Speaker
Description
The occurrence of long-duration gamma-ray bursts (GRBs) is linked to ultra-relativistic jets formed soon after the collapse of massive stars. Initially, a highly variable radiation in the MeV range is detected, lasting for a few minutes, which is a result of internal dissipation within the jet. This is followed by afterglow radiation lasting for even several days, originating from non-thermal electrons in the medium accelerated by the relativistic blast wave. The observed afterglow emissions in radio frequencies to TeV energies are commonly explained by the mechanisms of synchrotron and synchrotron self-Compton radiation.
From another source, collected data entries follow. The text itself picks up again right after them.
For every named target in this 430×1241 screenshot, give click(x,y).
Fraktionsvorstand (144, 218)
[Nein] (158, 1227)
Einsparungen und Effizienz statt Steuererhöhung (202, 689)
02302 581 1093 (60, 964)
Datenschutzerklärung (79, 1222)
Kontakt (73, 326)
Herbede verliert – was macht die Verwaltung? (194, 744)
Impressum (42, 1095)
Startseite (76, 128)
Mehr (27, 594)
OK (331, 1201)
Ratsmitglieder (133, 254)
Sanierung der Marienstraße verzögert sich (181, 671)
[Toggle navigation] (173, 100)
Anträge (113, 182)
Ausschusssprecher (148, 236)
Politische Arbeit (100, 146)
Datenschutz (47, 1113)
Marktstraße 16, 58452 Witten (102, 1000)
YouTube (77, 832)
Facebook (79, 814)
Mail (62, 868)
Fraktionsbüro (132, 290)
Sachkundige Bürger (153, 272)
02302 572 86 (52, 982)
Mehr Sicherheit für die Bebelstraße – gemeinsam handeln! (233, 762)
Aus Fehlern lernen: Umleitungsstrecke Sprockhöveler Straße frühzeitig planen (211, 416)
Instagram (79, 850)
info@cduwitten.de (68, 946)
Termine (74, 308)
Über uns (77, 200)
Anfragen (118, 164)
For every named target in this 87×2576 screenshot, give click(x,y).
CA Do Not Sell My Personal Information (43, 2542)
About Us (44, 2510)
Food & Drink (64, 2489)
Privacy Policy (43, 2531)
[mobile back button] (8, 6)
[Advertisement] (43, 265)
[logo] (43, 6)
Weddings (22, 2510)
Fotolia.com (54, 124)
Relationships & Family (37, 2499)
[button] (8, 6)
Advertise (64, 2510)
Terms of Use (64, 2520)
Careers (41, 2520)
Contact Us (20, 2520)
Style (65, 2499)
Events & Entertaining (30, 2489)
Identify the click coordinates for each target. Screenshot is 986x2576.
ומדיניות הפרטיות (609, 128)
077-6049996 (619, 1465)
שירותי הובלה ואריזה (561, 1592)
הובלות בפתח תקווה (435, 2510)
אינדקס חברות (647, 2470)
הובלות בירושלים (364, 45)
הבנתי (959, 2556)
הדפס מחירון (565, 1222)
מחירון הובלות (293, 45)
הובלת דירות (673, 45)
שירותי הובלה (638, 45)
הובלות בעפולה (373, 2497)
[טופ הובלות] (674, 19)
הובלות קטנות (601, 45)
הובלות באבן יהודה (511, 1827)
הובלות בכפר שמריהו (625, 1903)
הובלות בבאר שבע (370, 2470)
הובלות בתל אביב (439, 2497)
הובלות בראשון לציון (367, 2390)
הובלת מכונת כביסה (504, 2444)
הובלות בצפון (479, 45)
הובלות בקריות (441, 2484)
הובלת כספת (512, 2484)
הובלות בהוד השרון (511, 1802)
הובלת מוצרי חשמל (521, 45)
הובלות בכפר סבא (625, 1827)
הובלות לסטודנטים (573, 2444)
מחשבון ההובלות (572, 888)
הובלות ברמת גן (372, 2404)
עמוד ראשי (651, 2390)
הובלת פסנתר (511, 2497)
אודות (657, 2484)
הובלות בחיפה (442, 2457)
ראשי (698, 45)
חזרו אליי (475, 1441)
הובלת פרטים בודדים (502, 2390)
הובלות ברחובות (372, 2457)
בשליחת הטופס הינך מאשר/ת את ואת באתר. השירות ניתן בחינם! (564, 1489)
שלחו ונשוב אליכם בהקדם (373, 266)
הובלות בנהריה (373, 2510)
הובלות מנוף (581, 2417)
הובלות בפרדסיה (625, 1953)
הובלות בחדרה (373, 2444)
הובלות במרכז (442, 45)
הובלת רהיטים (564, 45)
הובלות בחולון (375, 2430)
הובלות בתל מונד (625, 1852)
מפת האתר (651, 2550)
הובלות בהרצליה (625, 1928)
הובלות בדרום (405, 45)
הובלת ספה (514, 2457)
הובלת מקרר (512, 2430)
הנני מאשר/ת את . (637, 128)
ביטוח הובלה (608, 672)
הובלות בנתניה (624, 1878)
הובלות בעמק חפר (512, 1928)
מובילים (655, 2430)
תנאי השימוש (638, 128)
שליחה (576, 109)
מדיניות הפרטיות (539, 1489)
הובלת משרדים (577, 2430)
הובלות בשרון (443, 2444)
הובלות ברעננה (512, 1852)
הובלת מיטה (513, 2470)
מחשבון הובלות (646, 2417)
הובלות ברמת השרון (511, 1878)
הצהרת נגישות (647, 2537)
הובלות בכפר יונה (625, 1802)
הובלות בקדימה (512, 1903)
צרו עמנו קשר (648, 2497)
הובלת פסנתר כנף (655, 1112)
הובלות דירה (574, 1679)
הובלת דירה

However, because of the lack of sensitivity in MeV-GeV observations, the distinct identification of the TeV spectral component for GRBs detected in the high-energy gamma-rays (HE) has been challenging. In this presentation, I aim to highlight the unique GeV-TeV spectral component of GRB 221009A observed during the initial 30 minutes. The modeling of the data comprising LAT in the initial time bins and AGILE in the late time for the GeV regime, along with the TeV data from LHAASO, provides constraints on the magnetic field and the energy of the electrons accelerated in the relativistic shock. Furthermore, we demonstrate that intense initial MeV radiation impacts early TeV afterglow radiation through external Compton cooling of electrons.